**INFORMATION PROVIDED**:
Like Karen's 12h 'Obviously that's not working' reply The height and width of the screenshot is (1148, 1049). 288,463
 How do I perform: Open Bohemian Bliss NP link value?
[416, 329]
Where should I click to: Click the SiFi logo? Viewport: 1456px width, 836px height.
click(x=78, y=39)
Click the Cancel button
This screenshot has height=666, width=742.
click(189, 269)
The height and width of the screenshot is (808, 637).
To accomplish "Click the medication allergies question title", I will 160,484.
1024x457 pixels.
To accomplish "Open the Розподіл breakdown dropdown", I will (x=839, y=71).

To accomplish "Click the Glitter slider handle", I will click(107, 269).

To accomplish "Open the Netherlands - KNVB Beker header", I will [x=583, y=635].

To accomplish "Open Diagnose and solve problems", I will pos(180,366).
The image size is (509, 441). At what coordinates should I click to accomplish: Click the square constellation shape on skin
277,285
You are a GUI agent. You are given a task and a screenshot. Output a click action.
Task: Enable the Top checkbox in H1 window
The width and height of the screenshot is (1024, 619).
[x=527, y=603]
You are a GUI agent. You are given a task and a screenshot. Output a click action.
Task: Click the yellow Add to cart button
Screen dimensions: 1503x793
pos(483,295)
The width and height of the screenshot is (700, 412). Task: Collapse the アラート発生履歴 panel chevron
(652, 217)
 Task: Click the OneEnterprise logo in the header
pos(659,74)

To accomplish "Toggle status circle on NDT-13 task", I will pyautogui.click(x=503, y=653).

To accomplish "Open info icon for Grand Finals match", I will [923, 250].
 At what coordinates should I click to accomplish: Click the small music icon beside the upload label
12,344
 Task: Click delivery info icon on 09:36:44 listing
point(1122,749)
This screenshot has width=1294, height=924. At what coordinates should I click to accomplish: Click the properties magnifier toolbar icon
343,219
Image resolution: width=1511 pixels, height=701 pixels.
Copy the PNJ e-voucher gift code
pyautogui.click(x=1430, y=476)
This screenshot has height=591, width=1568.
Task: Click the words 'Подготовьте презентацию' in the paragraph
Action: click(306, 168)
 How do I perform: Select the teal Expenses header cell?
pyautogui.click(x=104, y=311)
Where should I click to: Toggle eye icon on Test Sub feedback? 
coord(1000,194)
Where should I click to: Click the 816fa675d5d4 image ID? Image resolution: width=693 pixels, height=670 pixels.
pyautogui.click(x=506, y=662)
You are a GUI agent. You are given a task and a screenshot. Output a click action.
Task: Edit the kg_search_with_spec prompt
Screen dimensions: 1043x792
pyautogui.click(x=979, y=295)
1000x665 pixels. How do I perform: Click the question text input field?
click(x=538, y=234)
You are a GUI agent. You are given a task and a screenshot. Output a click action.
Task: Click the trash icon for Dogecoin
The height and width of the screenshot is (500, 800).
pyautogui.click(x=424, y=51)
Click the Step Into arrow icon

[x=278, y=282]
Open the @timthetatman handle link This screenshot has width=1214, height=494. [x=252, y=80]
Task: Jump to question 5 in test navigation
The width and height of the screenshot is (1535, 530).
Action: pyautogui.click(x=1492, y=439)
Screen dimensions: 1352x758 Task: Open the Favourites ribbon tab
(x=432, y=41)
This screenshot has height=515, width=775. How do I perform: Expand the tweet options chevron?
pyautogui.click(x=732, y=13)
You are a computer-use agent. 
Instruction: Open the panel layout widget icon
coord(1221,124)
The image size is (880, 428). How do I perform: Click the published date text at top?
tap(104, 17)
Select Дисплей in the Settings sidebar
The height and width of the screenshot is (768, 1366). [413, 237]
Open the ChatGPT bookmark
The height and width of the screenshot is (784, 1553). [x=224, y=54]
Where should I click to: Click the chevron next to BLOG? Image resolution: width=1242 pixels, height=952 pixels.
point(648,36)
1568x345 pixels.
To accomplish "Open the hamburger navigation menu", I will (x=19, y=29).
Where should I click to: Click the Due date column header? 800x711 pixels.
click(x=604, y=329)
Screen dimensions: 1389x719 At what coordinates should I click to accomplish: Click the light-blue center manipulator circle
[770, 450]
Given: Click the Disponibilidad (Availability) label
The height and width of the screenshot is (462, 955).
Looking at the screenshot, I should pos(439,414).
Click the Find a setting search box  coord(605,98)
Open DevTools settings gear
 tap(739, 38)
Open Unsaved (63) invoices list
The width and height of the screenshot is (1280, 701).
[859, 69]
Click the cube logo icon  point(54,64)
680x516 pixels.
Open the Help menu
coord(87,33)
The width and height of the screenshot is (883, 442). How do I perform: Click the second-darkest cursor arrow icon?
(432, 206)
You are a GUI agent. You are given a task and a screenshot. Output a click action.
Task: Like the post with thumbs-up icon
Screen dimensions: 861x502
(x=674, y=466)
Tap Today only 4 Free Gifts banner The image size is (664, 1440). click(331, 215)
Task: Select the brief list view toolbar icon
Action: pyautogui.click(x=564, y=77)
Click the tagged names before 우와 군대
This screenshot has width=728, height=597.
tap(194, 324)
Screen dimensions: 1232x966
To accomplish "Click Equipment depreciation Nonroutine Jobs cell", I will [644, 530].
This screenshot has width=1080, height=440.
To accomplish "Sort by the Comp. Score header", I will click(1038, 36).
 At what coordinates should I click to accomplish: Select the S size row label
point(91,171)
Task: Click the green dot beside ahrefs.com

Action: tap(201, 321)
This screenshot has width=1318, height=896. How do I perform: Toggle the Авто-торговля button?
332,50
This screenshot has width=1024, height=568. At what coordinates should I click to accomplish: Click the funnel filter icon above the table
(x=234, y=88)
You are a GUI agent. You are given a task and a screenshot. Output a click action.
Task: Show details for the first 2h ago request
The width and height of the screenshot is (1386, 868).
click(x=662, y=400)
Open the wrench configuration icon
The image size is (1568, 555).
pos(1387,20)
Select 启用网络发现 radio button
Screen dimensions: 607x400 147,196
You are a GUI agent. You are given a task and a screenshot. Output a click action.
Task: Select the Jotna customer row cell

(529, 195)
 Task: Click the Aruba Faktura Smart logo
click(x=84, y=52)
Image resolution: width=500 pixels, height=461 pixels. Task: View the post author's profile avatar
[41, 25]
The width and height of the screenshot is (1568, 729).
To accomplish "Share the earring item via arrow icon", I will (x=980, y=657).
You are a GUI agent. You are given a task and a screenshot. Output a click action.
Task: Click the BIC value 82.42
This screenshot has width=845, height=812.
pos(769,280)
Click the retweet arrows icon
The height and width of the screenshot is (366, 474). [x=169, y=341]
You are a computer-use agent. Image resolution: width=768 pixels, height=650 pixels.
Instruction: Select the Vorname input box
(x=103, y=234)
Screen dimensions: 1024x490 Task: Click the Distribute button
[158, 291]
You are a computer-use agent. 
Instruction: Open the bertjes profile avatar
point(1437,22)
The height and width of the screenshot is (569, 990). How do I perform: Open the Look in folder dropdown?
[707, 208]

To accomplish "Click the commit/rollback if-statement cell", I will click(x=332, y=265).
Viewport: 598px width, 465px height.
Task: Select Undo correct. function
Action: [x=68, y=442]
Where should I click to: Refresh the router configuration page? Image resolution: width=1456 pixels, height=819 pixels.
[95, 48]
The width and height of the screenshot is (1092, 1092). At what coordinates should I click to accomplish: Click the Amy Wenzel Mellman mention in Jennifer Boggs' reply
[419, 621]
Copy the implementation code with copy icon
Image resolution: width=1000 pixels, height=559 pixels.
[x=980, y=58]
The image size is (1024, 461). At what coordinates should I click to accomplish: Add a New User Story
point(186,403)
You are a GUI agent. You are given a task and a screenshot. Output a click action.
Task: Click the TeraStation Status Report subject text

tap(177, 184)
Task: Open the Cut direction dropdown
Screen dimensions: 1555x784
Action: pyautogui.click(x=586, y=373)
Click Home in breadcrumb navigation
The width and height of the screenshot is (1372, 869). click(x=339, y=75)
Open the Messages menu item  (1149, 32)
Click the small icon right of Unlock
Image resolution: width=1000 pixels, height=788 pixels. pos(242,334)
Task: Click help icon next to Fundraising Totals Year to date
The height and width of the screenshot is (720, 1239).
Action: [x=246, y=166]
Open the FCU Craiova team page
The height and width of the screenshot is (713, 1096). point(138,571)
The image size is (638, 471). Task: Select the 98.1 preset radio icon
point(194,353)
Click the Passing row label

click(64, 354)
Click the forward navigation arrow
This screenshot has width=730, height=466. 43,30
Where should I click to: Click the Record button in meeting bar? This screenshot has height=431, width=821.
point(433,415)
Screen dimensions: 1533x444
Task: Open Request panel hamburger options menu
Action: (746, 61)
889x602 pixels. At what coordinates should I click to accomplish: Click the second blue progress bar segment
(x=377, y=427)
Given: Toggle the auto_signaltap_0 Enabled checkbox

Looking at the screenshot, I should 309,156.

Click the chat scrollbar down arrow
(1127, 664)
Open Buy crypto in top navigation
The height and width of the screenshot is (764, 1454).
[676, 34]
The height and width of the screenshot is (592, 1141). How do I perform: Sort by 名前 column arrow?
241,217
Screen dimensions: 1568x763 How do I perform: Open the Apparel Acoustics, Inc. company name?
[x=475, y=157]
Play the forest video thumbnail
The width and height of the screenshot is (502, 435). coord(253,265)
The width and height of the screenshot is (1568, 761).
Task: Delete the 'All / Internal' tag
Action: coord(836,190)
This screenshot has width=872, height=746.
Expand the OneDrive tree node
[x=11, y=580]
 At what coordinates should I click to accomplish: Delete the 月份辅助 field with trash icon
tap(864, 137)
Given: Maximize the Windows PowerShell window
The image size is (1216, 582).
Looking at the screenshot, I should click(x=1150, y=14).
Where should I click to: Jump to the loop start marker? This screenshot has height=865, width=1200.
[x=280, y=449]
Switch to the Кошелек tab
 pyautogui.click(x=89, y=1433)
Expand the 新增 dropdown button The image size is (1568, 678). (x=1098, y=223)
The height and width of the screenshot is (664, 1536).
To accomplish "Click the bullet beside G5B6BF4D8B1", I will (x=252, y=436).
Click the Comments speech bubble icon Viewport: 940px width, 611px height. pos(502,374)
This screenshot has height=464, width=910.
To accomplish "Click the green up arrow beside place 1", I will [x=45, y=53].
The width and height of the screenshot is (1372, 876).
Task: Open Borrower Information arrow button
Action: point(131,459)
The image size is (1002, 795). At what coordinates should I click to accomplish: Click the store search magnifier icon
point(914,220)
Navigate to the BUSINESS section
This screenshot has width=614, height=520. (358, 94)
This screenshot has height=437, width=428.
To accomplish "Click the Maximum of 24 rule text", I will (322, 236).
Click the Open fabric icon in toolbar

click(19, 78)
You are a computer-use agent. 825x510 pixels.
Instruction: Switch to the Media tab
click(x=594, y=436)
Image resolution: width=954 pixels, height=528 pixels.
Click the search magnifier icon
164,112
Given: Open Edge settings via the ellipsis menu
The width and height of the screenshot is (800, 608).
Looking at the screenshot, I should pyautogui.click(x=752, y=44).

**REQUIREMENT**: Where in the listing does the string "computer" appear? Copy every line that has it.

**COMPLETED TASK**:
You are a computer-use agent. 
You are a computer-use agent. Image resolution: width=768 pixels, height=650 pixels.
You are a computer-use agent. 
You are a computer-use agent. 825x510 pixels.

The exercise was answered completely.